Pertanyaannnya begini, ketika kita mengatakan bahwa memulai puasa Selasa atau Rabu itu sama baiknya, dasarnya apa? Baik apanya? Bukankah ibadah itu soal sah dan tidak sah? Bukankah bulannya cuma satu? dan seterusnya. Maka, mari kita lihat dimana toleransi kita itu berasal.
Pertama: Toleransi bukan Tidak Peduli
Toleransi itu membiarkan orang lain menjalankan apa yang diyakini, tetapi 'membiarkan' itu berbeda dengan 'tidak peduli.' Toleransi yang baik harus lahir dari kepedulian, bukan ketidak-pedulian. Orang-orang non-Muslim tentu saja membiarkan kita mulai puasa Selasa atau Rabu, karena mereka tidak peduli, tidak ada kepentingan. Kalau tidak peduli dengan Selasa atau Rabu sama seperti ketidak-pedulian non-Muslim, ya berarti kita sesungguhnya tidak menganggap penting syarat sah puasa.

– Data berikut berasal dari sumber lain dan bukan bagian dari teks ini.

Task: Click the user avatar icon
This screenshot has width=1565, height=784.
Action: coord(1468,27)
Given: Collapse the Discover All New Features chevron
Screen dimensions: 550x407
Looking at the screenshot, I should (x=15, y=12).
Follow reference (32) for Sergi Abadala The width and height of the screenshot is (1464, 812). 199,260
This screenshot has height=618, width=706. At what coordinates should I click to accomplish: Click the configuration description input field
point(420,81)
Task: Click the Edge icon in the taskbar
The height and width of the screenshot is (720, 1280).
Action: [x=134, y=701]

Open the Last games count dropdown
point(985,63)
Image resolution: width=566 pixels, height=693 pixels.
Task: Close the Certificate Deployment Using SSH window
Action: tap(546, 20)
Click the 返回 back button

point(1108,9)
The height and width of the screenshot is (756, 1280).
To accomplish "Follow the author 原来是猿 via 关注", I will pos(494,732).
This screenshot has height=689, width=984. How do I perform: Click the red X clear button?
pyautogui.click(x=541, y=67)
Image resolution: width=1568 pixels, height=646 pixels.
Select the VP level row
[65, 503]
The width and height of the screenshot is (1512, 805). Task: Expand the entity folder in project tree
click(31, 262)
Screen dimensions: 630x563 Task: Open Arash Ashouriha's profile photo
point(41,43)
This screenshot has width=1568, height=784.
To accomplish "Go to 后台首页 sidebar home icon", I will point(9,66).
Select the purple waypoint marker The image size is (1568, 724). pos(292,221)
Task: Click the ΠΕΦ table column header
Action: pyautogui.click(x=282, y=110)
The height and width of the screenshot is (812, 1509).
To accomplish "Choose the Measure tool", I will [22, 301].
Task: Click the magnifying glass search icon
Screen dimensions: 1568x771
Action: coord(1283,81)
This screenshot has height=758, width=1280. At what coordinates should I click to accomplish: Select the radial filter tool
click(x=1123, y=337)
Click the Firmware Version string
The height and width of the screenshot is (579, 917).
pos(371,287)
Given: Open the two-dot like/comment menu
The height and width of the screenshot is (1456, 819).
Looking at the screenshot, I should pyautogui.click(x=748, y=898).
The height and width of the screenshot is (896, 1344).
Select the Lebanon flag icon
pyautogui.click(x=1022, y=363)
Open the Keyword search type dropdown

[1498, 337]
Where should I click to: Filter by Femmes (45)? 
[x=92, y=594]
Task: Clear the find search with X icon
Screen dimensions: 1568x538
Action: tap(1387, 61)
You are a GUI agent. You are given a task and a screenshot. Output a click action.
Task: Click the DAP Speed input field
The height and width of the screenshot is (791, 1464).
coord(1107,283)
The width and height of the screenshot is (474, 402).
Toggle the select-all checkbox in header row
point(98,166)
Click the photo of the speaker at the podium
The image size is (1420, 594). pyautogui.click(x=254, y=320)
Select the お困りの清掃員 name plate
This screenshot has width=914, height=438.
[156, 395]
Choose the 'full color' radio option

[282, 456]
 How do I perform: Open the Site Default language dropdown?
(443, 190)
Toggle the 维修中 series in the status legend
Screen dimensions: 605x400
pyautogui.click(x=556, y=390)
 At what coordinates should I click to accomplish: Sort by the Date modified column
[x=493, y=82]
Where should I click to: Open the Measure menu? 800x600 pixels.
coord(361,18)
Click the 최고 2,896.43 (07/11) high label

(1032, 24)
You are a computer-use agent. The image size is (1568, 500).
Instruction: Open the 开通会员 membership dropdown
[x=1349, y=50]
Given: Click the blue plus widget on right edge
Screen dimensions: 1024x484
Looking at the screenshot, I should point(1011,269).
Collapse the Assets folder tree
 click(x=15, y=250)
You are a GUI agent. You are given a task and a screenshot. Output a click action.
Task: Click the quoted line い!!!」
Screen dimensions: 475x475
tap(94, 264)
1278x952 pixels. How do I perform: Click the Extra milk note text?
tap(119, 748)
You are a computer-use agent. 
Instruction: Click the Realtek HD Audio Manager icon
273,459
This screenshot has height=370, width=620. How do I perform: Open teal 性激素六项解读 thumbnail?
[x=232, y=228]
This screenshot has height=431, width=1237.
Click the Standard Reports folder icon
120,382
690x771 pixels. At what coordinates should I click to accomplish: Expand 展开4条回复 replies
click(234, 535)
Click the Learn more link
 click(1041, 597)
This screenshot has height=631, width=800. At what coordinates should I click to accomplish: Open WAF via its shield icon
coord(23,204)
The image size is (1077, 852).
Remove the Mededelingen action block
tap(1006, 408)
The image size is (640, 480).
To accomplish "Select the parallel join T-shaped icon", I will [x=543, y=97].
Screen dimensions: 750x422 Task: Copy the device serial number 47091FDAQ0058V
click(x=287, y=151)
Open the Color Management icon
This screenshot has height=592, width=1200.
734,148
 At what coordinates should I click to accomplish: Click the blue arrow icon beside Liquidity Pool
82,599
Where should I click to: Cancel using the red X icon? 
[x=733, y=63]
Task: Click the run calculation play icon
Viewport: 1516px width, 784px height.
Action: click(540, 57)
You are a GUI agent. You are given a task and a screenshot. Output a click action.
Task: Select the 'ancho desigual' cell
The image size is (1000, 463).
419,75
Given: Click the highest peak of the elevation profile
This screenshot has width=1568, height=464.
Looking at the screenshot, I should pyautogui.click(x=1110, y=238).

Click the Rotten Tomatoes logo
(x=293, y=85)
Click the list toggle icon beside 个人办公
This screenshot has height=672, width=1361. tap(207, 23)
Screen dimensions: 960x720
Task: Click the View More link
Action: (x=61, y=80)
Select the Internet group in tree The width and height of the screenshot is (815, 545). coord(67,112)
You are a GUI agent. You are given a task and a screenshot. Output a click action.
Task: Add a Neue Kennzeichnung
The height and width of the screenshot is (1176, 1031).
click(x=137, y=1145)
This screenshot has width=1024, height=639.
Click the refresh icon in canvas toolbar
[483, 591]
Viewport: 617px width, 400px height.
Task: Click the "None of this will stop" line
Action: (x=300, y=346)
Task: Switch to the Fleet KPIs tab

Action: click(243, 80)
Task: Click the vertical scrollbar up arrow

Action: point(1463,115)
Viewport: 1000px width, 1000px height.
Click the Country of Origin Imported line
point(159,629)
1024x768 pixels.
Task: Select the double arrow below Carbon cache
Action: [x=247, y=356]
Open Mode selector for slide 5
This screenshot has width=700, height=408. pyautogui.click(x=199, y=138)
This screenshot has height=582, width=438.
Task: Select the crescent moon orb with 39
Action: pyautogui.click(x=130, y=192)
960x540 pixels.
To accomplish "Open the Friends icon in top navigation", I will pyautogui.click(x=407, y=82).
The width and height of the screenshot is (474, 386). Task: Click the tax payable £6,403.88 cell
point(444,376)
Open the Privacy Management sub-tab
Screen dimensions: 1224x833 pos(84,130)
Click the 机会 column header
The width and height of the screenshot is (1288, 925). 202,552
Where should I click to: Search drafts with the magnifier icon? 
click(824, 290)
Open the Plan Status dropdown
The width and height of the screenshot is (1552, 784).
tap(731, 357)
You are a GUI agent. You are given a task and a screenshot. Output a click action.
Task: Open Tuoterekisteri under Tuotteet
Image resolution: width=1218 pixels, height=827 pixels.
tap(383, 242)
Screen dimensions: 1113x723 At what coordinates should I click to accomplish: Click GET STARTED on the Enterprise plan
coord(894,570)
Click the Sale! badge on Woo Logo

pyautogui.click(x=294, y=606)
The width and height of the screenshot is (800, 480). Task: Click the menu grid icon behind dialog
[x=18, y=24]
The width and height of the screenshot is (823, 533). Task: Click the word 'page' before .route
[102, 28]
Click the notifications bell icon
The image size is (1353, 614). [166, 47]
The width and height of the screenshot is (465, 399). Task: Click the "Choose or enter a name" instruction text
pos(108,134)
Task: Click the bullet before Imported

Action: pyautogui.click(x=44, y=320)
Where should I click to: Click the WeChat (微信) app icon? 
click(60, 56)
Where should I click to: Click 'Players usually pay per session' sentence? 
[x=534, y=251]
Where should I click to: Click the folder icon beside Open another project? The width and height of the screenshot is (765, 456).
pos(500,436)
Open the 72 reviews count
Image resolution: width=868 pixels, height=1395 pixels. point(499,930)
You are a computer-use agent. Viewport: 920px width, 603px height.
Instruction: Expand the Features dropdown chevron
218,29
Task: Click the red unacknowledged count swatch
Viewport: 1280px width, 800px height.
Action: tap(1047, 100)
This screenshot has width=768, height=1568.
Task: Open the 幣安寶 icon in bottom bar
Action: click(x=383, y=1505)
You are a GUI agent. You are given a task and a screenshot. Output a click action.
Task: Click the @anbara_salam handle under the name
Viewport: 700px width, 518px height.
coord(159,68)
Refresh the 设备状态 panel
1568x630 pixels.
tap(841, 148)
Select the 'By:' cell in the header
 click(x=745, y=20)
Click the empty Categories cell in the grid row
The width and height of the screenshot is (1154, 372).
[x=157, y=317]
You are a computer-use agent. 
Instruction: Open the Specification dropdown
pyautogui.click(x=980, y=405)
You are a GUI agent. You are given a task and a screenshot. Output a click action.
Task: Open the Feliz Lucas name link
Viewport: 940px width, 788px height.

Kedua: Toleransi harus beradasarkan Ilmu
Nah, agar kita bisa toleran yang baik, kita perlu memiliki pengetahuan tentang bab yang kita perlu toleransi. Kita tidak bisa berhenti pada sikap menghormati orang yang taraweh 20 atau 8 tanpa kita tahu mengapa mereka menjalankan taraweh dengan jumlah rakaat seperti itu. Demikian juga dengan penetapan awal Ramadan. Kalau kita mengikuti keputusan sidang itsbat, apa alasannya dan apa dasar yang digunakan oleh pemerintah. Demikian juga kalau kita mengikuti Hisab PP Muhammadiyah, maka kita perlu belajar cara berhitung yang digunakan PP Muhammadiyah. Mungkin kita tidak akan paham secara detil karena berbagai sebab, tetapi kita harus mencoba memahami baik lewat membaca buku atau bertanya kepada mereka yang ahli.
Ketiga: Mengetahui Level Toleransi
Batas atas toleran dengan membiarkan kekeliruan itu sangat tipis. Ada saatnya kita perlu mengoreksi yang salah. Tetapi, kita harus ingat "salah" itu relatif. Relatif terhadap konteksnya. Misalnya, begini: Islam itu agama yang benar, Kristen agama yang 'salah'. Salahnya dimana? Ya, dalam ukuran relatifitas Islam tadi. Dalam level teologis internal pemeluk Islam. Kalau ada orang mengaku Islam tetapi beribadah di gereja dengan ritual Kristen, maka kita perlu mengoreksi orang tersebut. Tetapi kalau dia memang orang Kristen, maka tidak ada perlunya kita mengoreksi. Dalam level lain, non-Teologis, bisa jadi Kristen itu benar. Misalnya, dalam level bernegara dan bermasyarakat. Tidak ada yang salah dengan memilih beragama Kristen.
Tiga pilar inilah setidaknya yang diperlukan untuk membangun toleransi yang kokoh. Bagaimana menurut Anda?